NATIONAL JEWISH DEMOCRATIC COUNCIL’S STATEMENT NOT ON ITS SITE
The other American Jewish group which was reported to have blasted Ya’alon for his remarks this week is one that is explicitly aligned with the Democratic party, the National Jewish Democratic Council.
The head of that group, Rabbi Jack Moline, according to Haaretz, said that Ya’alon “crossed a line with these absurd and over-the-top attacks against Israel’s strongest ally. His remarks are simply inappropriate for someone of Ya’alon’s stature, and we condemn these counterproductive and damaging statements.”
The NJDC statement also allegedly rejects “any intimation that there is a lack of support from the United States or President Obama.

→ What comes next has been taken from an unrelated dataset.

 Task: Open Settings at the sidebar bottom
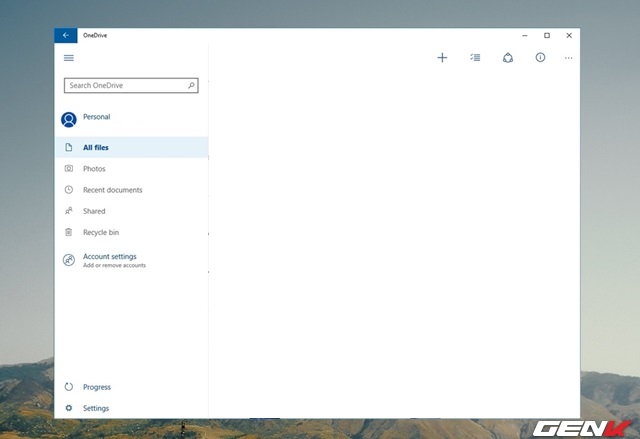[x=96, y=408]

Despite his tepid apology, we expect better from Ya’alon in the future.”
Oddly, this “statement” does not appear on the NJDC website section which contains the group’s NJDC press releases. Not only that, but there is no evidence that Rabbi Moline made the quoted statements anywhere other than in the YNet and Haaretz articles, or sites quoting or reproducing those two articles.
Yet Haaretz re-cycled the month-old IPF press release and the otherwise invisible NJDC statement as evidence of the “extent of Americans rage with Ya’alon” as shown by “unusual public statements made by two Jewish groups with close ties to the Obama administration who blasted the Israeli defense minister.”

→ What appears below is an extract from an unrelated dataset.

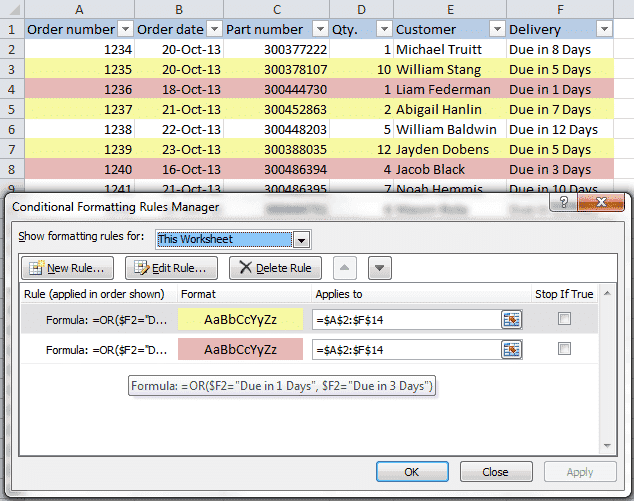634x501 pixels.
Task: Enable Stop If True for red rule
Action: 565,349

UNNAMED SENIOR OFFICIAL QUOTED
There is still another similarity between the Haaretz and YNet articles. Each mention statements made Wednesday night from an unnamed “senior administration official.”
According to Haaretz, the senior official said Ya’alon had not offered a sufficient apology for his “offensive and highly disappointing comments, which do not reflect the depth of our security cooperation and the enduring relationship between the United States and Israel.”
YNet quoted an unnamed senior official as having said Wednesday night, that Ya’alon is “determined to undermine US-Israel relations.”
It is possible an NJDC statement will turn up that contains the exact language quoted by both Haaretz and YNet. But there really is no good explanation for using quotes condemning Ya’alon’s comments last week, from a press release issued a month ago.